EXTRACT PROVIDED:
◇ ◇ ◇ ◇
# broken heart



## Jobear (Dec 28, 2010)

hi everyone. im new on here but have had many rats over the years since 2002. My babies Sid Vicious, Johnny Ratten, Joey Ramone, Davey Havoc, Charlie, Mousey, and my last two babies that passed away this year Darth Vader and Remy. Remy was my last rat passed away the day before thanksgiving. He was 4 years old and lived a great life. Rambunkous till the end. For the first time in 8 years I have a ratless house. Its so quiet and lonely when my husband isn't home. We went today to look at new rats and I couldn't do it. I looked at their cute ratty faces and started crying. Is there something wrong with me? Is it too soon? Has anybody had this reaction? words of kindness will be greatly appreciated.thank you


----------



## Alethea (Jul 14, 2010)

I would like to start out by stating I am sorry to hear that your last ratties past and your home is without the joy of rats. But I think that people need time to get over the loss of one pet before they rush into another. Each person handles a pets loss differently and needs their own time for this, so I would say your reaction to looking at new rats was not a wrong one. I am sure seeing their faces reminds you of the ones you lost. But on the other hand, those cute little faces should bring the joyous memories of the ratties that have fallen to the bridge. I say take your time and bring home new ratties when you feel ready in your heart. Good luck and let us know what you decide to do


----------



## begoodtoanimals (Dec 6, 2007)

Jobear said:


> We went today to look at new rats and I couldn't do it. I looked at their cute ratty faces and started crying. Is there something wrong with me? Is it too soon? Has anybody had this reaction? words of kindness will be greatly appreciated.thank you


I had the same reaction as you after the last of my four girls passed away; vowing that I would never put myself through all that heartache again until I came upon a rat that was going to be snake food because of her supposedly bad temperament. I took her home, trained her, got her a friend and now I have rats again and enjoy them even more than I could have imagined. This was a good lesson to never say never and to enjoy them while they are with you. The best way to honor your old buddies is to continue their legacy by adopting new ratty friends. I promise you: you will not be sorry.


----------



## psycho_ash (Sep 27, 2009)

I only ever had one rat that I really cared for, and when she passed away (January last year) I swore never again... but here I am. Literally, today I got two rat girls again. 

The heartache is a lot, but you'll get through it. The pain you feel, I promise you, will go away with time. It will never completely dissipate, but it will lose its edge. 

Maybe you'll get rats again someday, maybe you won't. I am really sorry that you hurt so much, and I wish you the best.


----------



## Alethea (Jul 14, 2010)

Agreed ;3 Even myself, with dealing with a lot of problems with female ratties and dealing with the heartache, I look to the future and think to myself that I might get two girls in a couple of months. Just because of how much happiness they bring me and the good times I know we will share <3


----------



## begoodtoanimals (Dec 6, 2007)

and..........rats deserve passionate owners. How else could their world be so wonderful?


----------
◇ ◇ ◇ ◇
SUPPLIED MATERIAL:
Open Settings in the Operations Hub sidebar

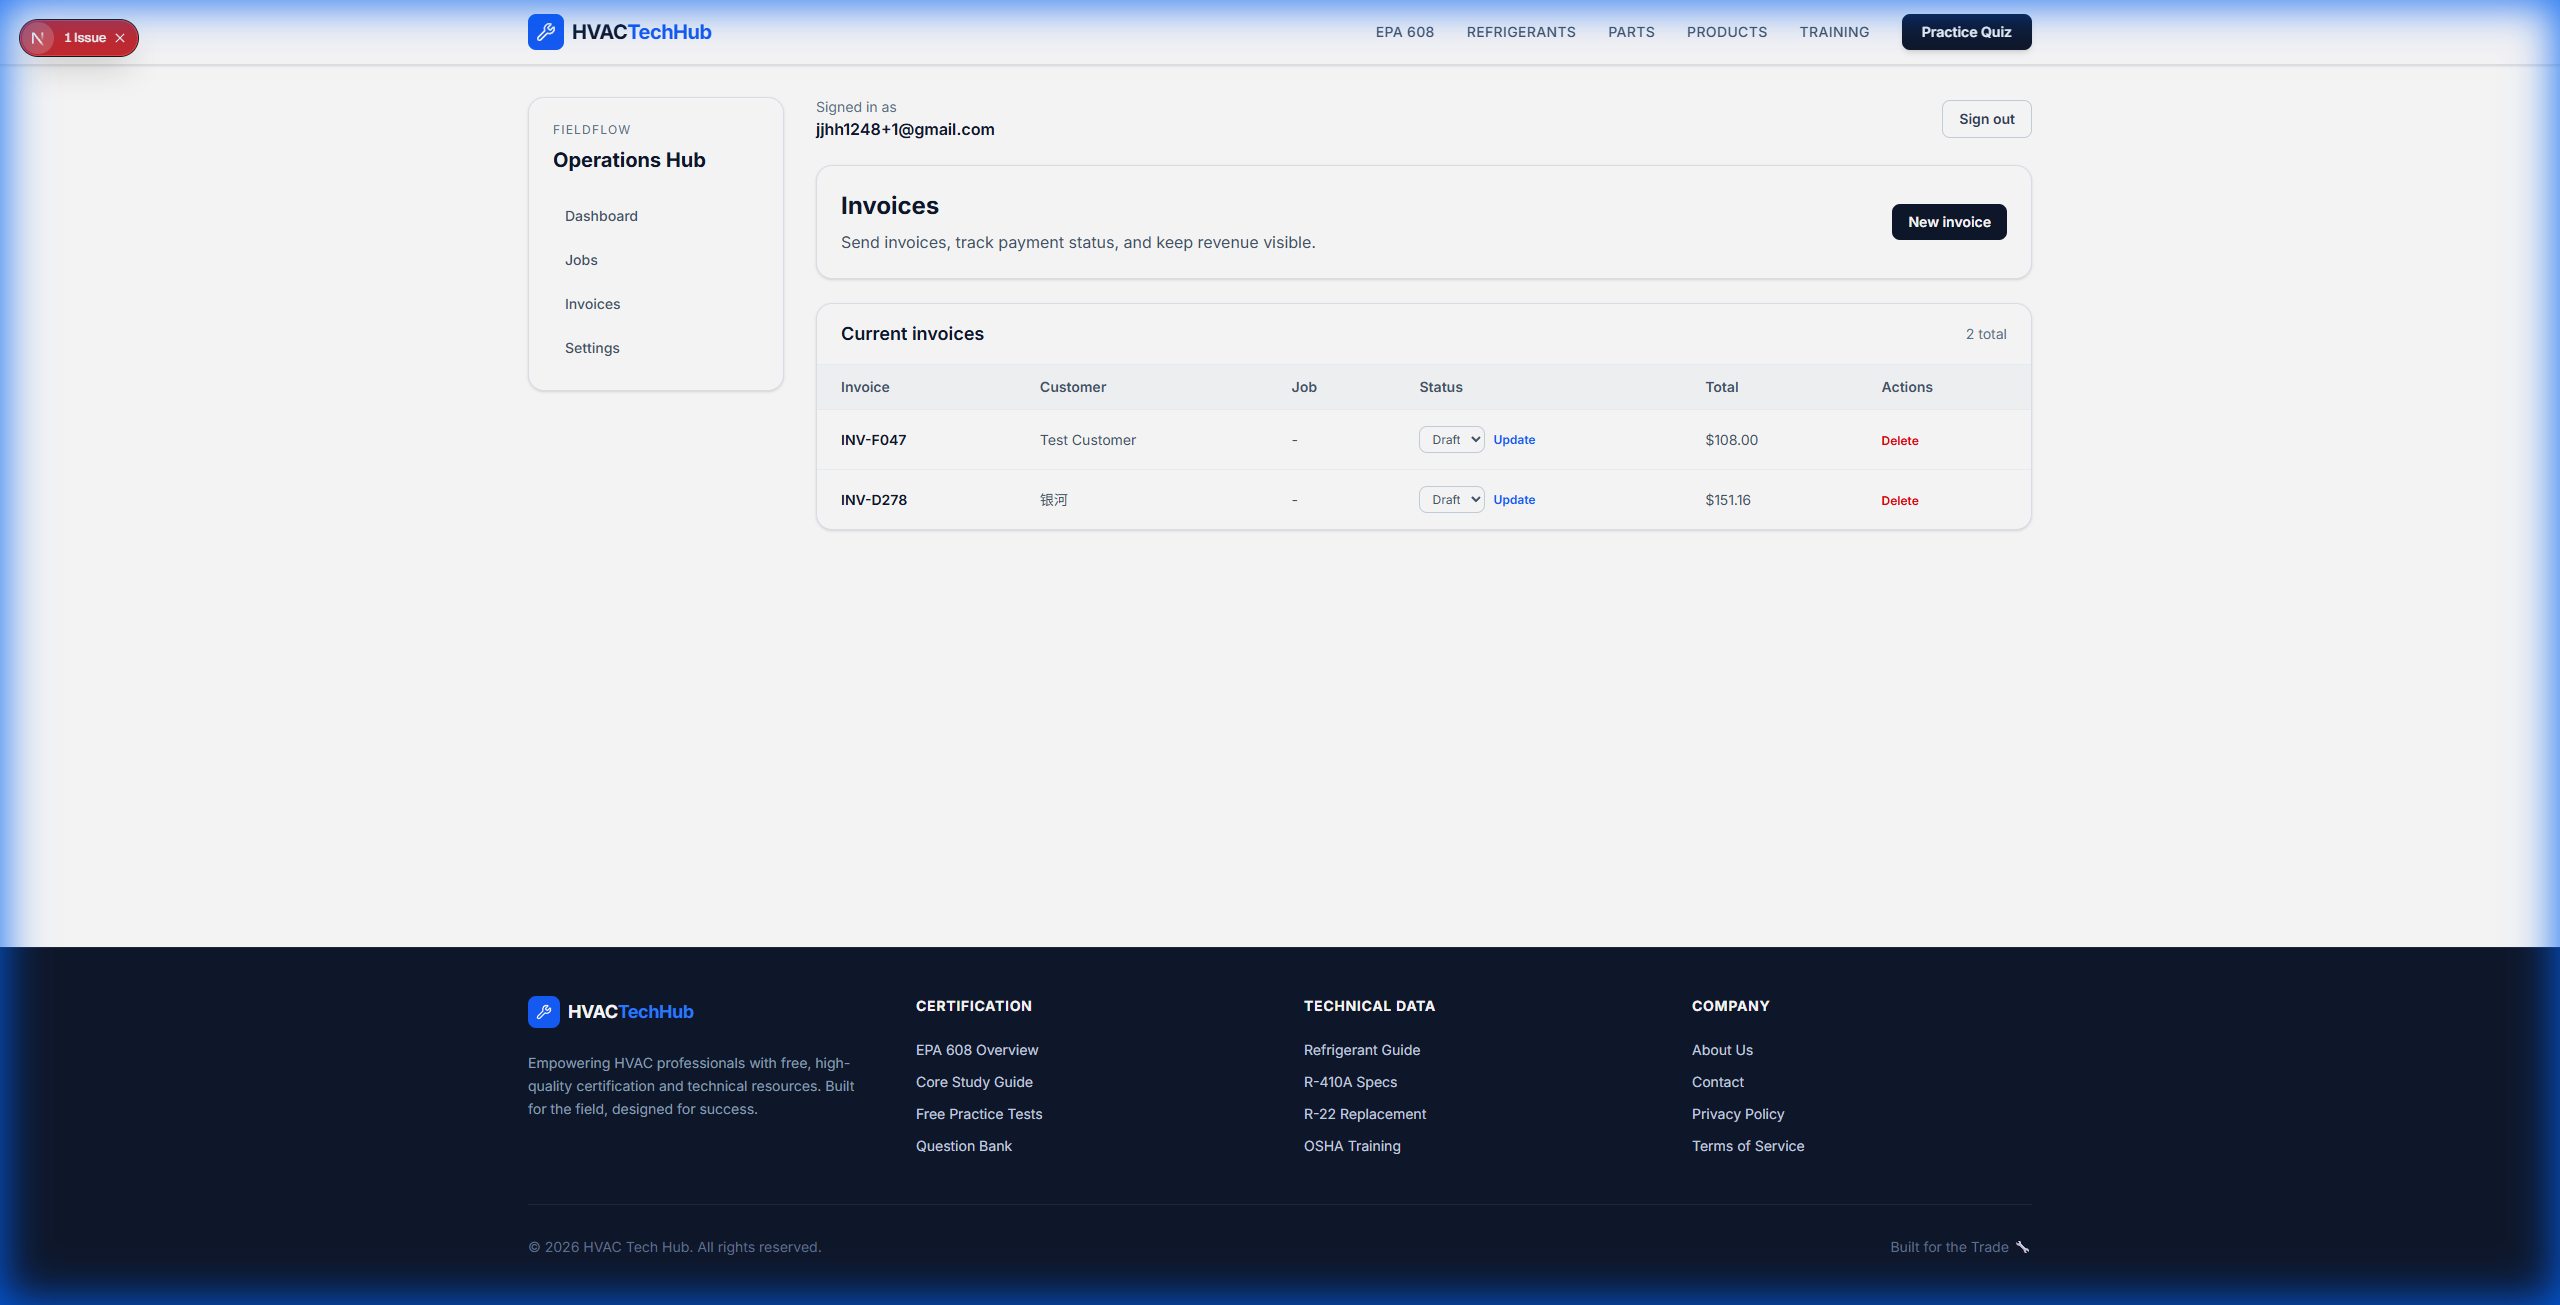(x=591, y=347)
◇ ◇ ◇ ◇
STATED GOAL 1: In the forum thread above about losing pet rats, write out the part that opens with the words "## psycho_ash (Sep" and closes with "rat girls again.", substituting "a pair of young rats" for "two rat girls".
STATED GOAL 2: According to the forum thread above about losing pet rats, how old was Remy when he passed away?

EXERCISE OUTPUT 1:
## psycho_ash (Sep 27, 2009)

I only ever had one rat that I really cared for, and when she passed away (January last year) I swore never again... but here I am. Literally, today I got a pair of young rats again.

EXERCISE OUTPUT 2: He was 4 years old.